Trecho de Relatório do estágio Supervisionado em História
- Introdução
Oswaldo,
um negro corpulento, de estatura mediana, me recebe na portaria da
escola com desconfiança. Examina-me através de uma portinhola,
parecida a uma escotilha, faz a invariável pergunta:
- Quer
falar com quem?
- Com
a diretora.
A
minha resposta parece tranquilizá-lo; nenhum delinquente estaria
vestido como um janota e se interessaria pela figura da diretora,
raciocinou. Entretanto, ainda não convencido, esticou a conversa. Os
pequenos olhos fixos em mim não se desviavam mesmo quando
solicitados por alguém que estava ao seu lado, rogando que não era
necessário prosseguir com o interrogatório, porque a palavra
estágio me garantia certa imunidade diplomática. Uma discussão se
estabeleceu entre eles. Parecia um principio de desentendimento entre
ambos, as vozes se altercavam alteradas, seguidas por argumentações
a respeito da violência na cidade, até que tudo se acalmou com a
aproximação do policial militar de plantão dentro da escola que me
acompanharia até à sala da direção.
A
porta foi destrancada. Entrei. À minha direita está um balcão que
funciona como uma pequena recepção para os alunos. Atrás dele está
a voz que há pouco discutia com Oswaldo sobre a permissão de minha
entrada. Ele é Ezequiel, outro homem negro. Há uma televisão
ligada na emissora Record. Assistiam ao programa Cidade Alerta,
exibindo uma reportagem sobre a incursão da polícia em uma das
favelas da Zona Oeste do Rio de Janeiro, no processo de pacificação
da cidade para a recepção de eventos como a Jornada Mundial da
Juventude, Copa do Mundo e Olimpíadas. O policial Braga me mostra o
caminho. Subimos dois lances de escada. O andar tem a forma de “U”

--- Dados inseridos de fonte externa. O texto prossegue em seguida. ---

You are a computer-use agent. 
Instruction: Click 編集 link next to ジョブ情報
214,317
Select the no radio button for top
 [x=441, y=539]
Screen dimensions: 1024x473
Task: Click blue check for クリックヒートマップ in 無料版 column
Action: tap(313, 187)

e em uma das extremidades da vogal, indica-me a sala da diretora. Ali
termina a sua escolta. Toda ação sugere que atos de delinquência
são frequentes ou permanecem, como advertências, na memória dos
funcionários.
A
diretora, Teresa, me recebe com muita cordialidade. Ela se lembra de
minha ligação telefônica, de nosso agendamento para a entrega da
documentação de estágio, as dificuldades enfrentadas junto da
metropolitana em relação à Carta de Apresentação. Tudo isso
referente à etapa anterior para início do Estágio Supervisionado
I, para a minha graduação em História na Universidade Federal do
Rio de Janeiro – modalidade EAD. O estágio se daria entre as datas
de 26 de março a 19 de abril do ano corrente, no terceiro turno que
tinha suas atividades das seis às dez horas. O colégio Estadual
Paulo de Frontin, embora com a estrutura castigada, era uma
instituição de ensino tradicional da cidade, com muita importância
durante a década de vinte, onde visava à formação da população
pobre, tendo sido, quando de sua fundação, em 1929, destinado à
educação para moças. Mais tarde suas turmas seriam mistas.
A
minha finalidade ali era o acompanhamento das atividades
administrativas: desde a observação das condições materiais de
trabalho às reuniões que decidiriam o modo de ação pedagógico da
equipe escolar.
Logo
pude notar que todas as salas de aula possuíam ventiladores,
televisores e ar condicionados. O quadro negro fora substituído pelo
quadro branco, sendo o giz trocado pela caneta hidrográfica. Em
algumas das salas, ao todo dezessete para acomodação de
quatrocentos e sessenta e três alunos, há a convivência de ambos
os instrumentos.
O
edifício é sólido. Apesar das infiltrações, depredações e
alguma exposição tanto de material elétrico quanto da alvenaria.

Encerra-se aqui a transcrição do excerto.